_WHAT YOU WILL DO_
Could you copy out all the lines in the material below where the word "Viewport" occurs?

BEGIN MATERIAL FOR THE TASK

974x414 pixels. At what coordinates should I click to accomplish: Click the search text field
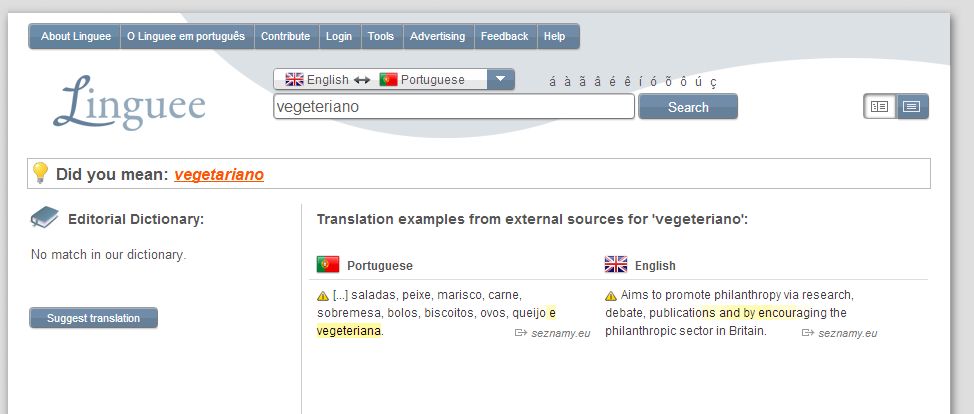click(x=454, y=106)
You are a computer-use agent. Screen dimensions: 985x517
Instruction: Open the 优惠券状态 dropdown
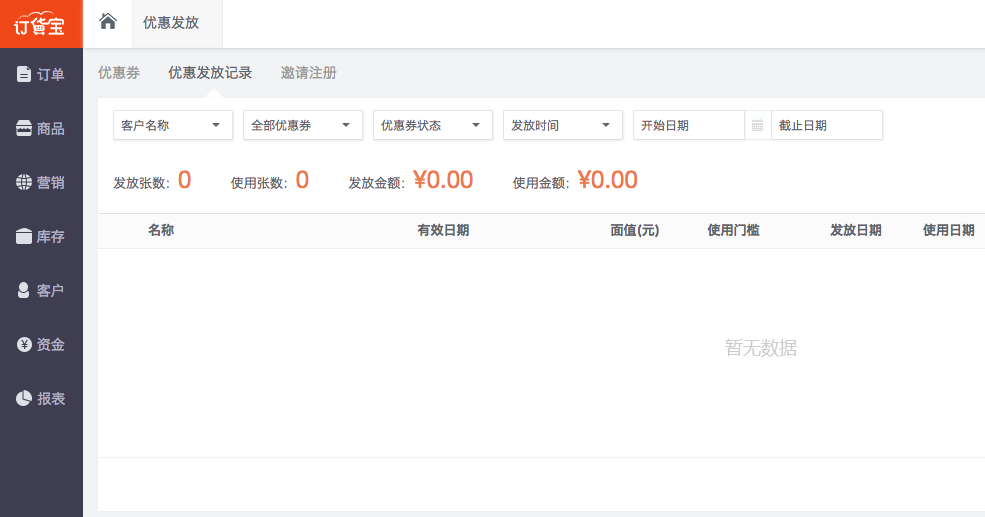pyautogui.click(x=433, y=125)
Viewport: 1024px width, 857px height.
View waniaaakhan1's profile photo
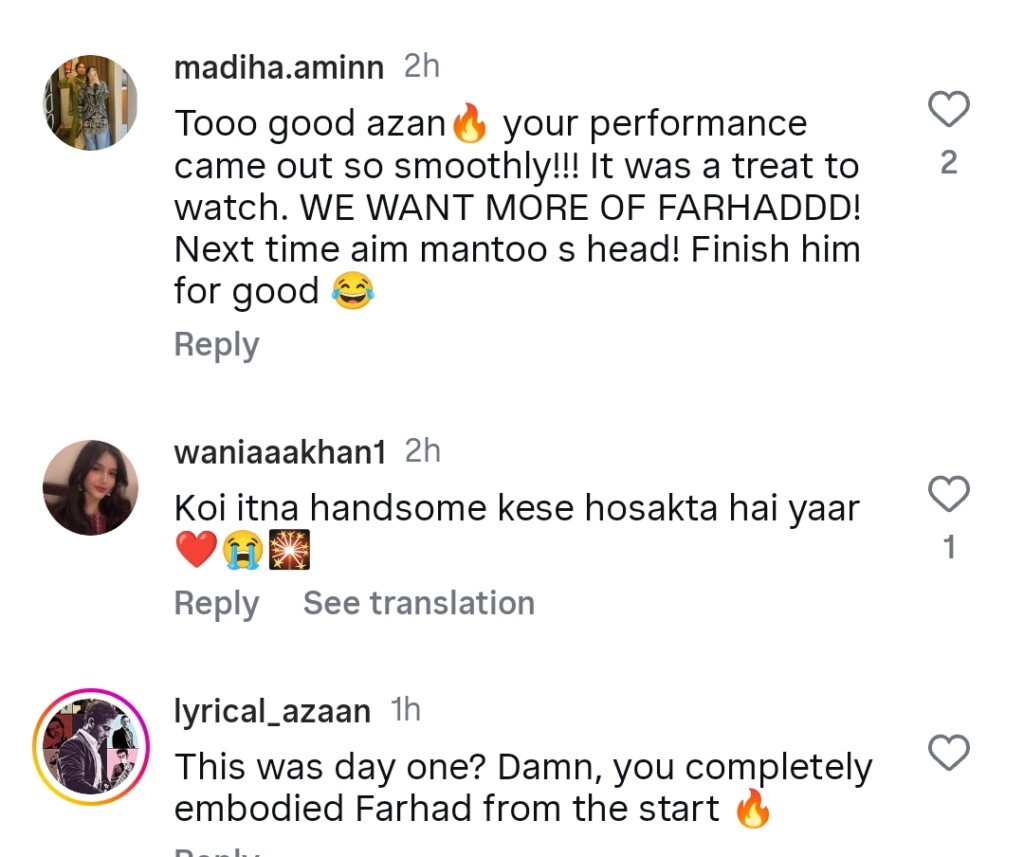pyautogui.click(x=90, y=487)
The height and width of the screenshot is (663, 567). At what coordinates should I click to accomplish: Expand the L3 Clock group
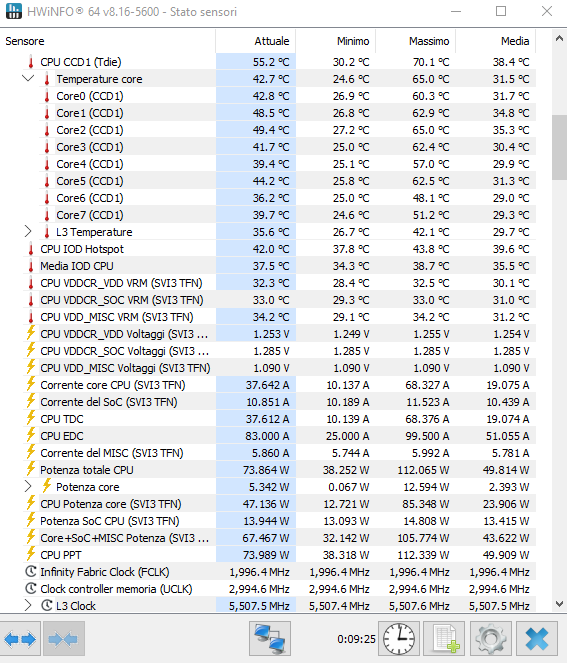pos(28,605)
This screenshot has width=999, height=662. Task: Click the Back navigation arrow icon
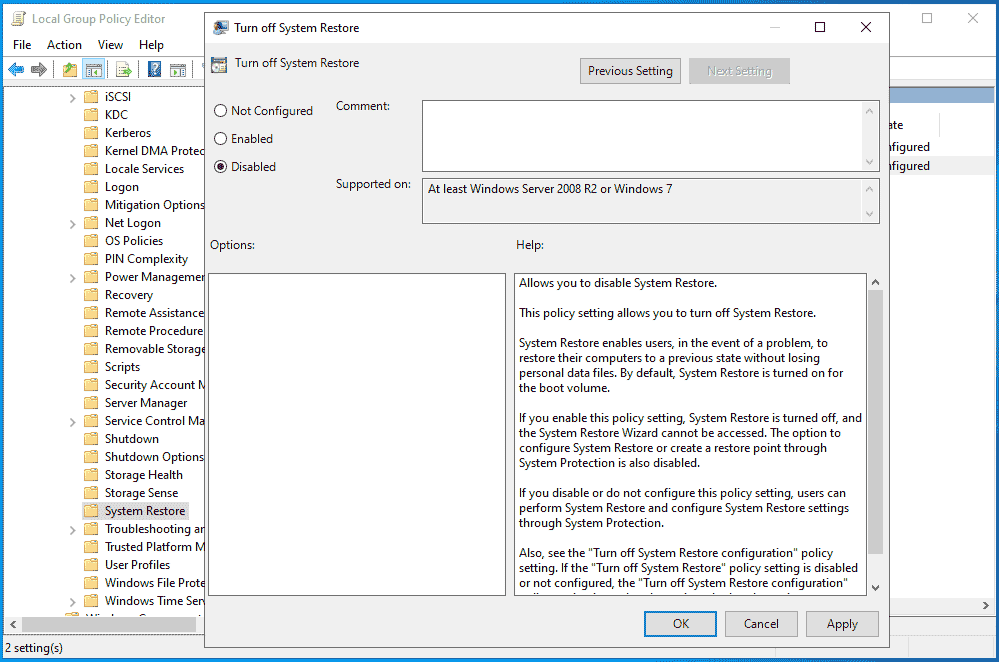(16, 69)
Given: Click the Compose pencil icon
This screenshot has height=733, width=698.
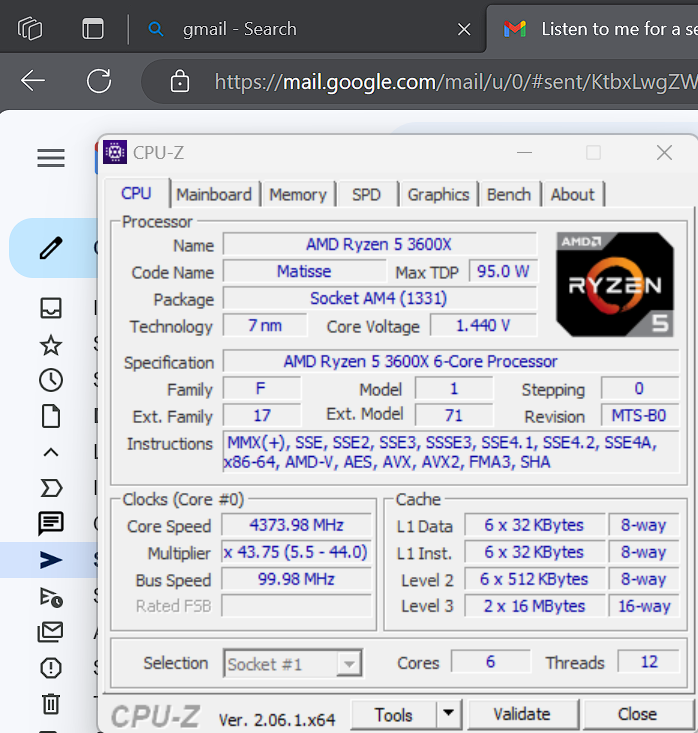Looking at the screenshot, I should coord(51,247).
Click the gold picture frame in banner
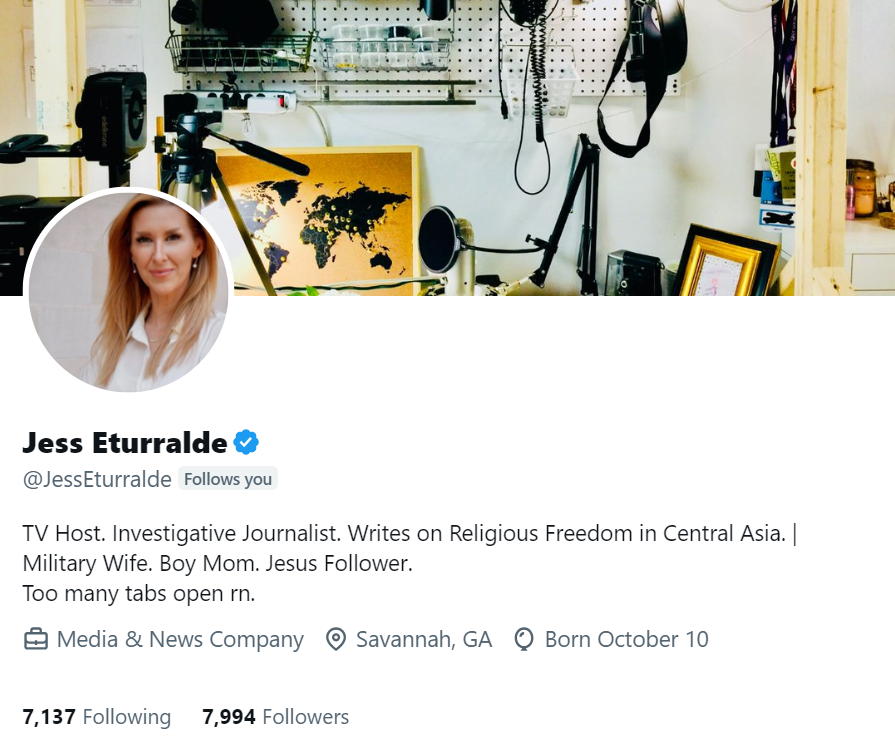This screenshot has width=895, height=746. tap(725, 261)
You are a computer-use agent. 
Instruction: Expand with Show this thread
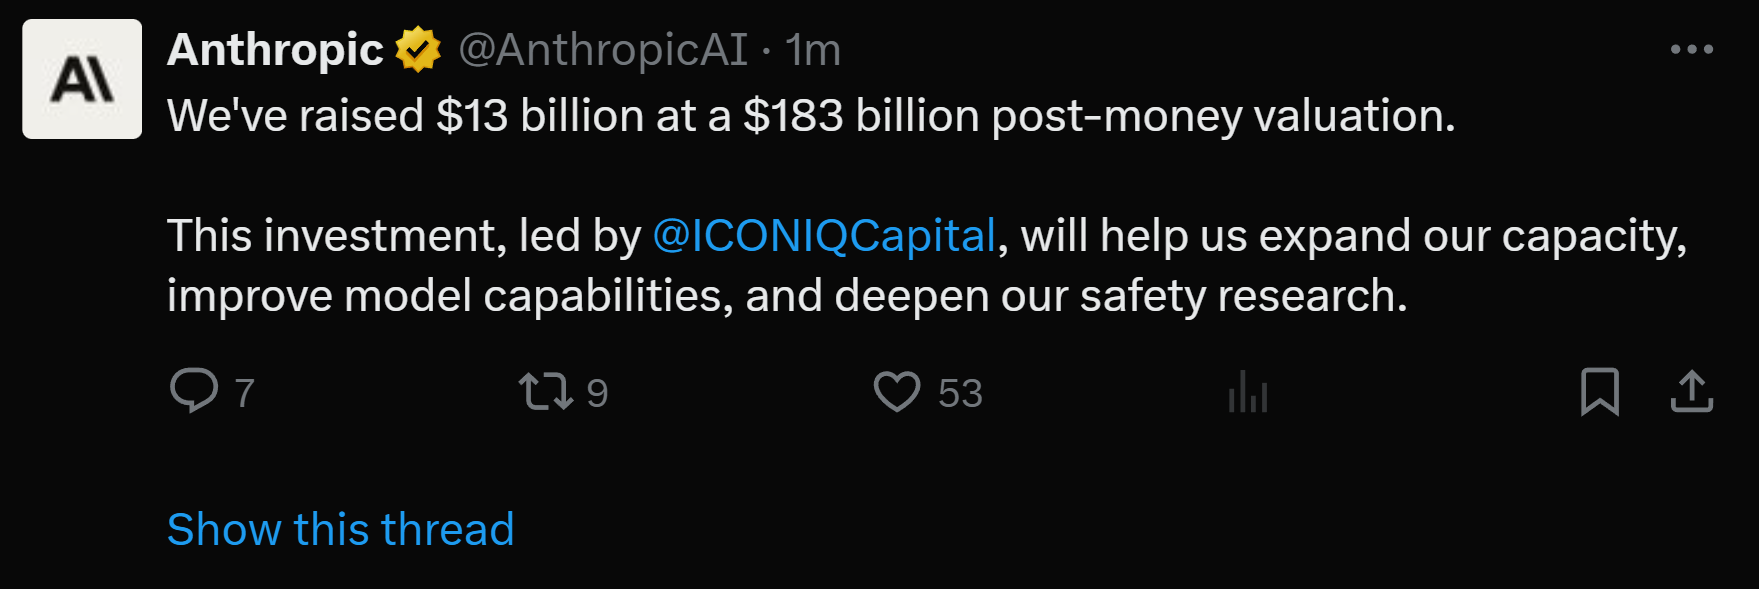pyautogui.click(x=340, y=529)
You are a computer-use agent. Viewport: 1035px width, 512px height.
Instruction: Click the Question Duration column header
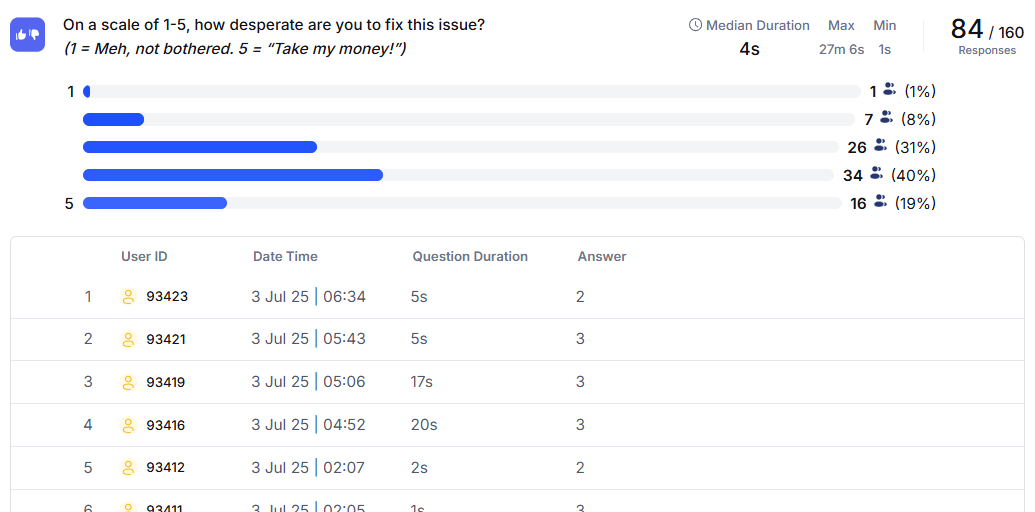click(470, 257)
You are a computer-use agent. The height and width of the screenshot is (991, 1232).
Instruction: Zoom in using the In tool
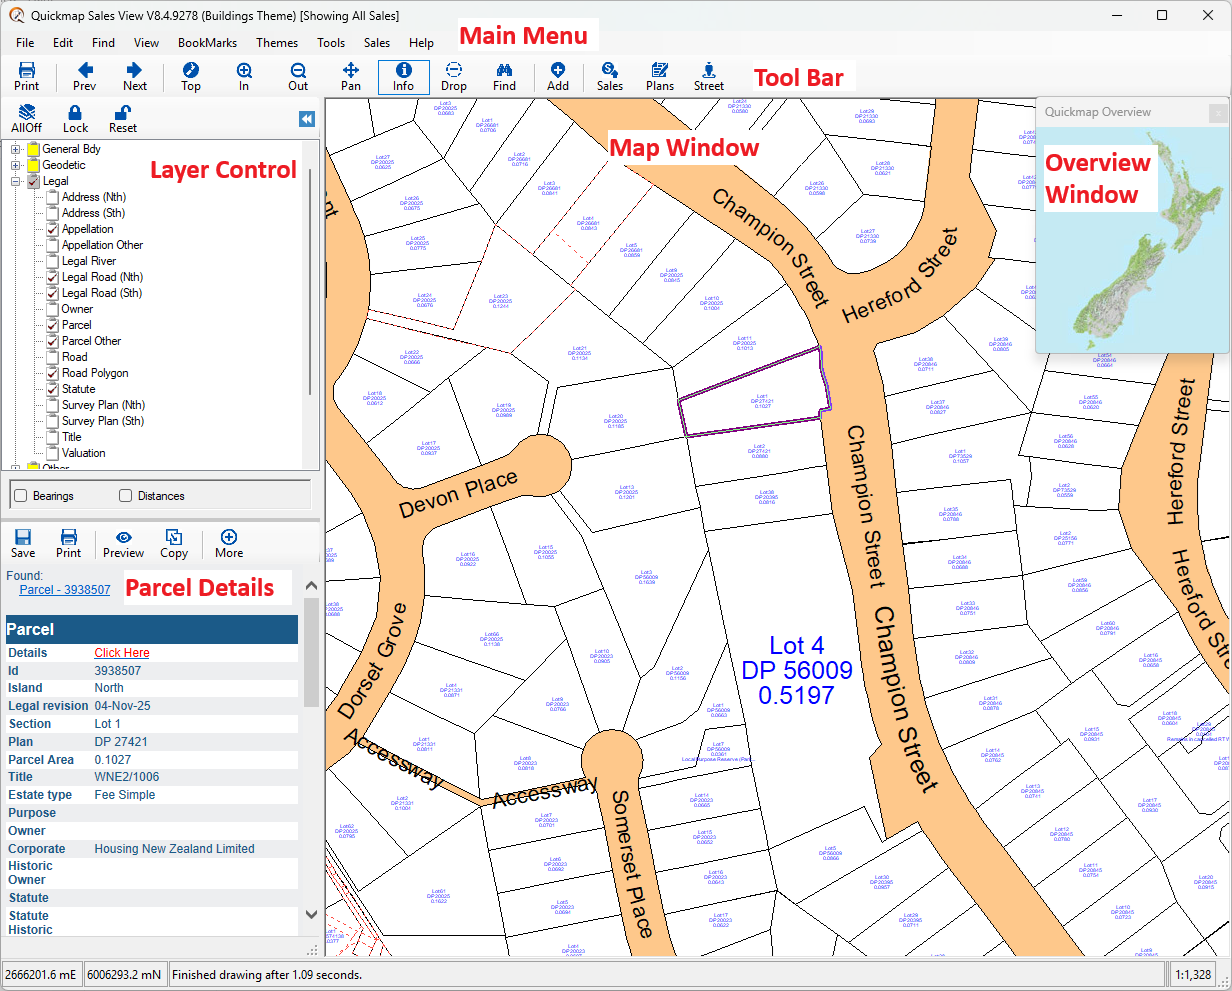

END MATERIAL FOR THE TASK

_WRITTEN RESPONSE_
Viewport: 1024px width, 857px height.
You are a computer-use agent. Viewport: 1035px width, 512px height.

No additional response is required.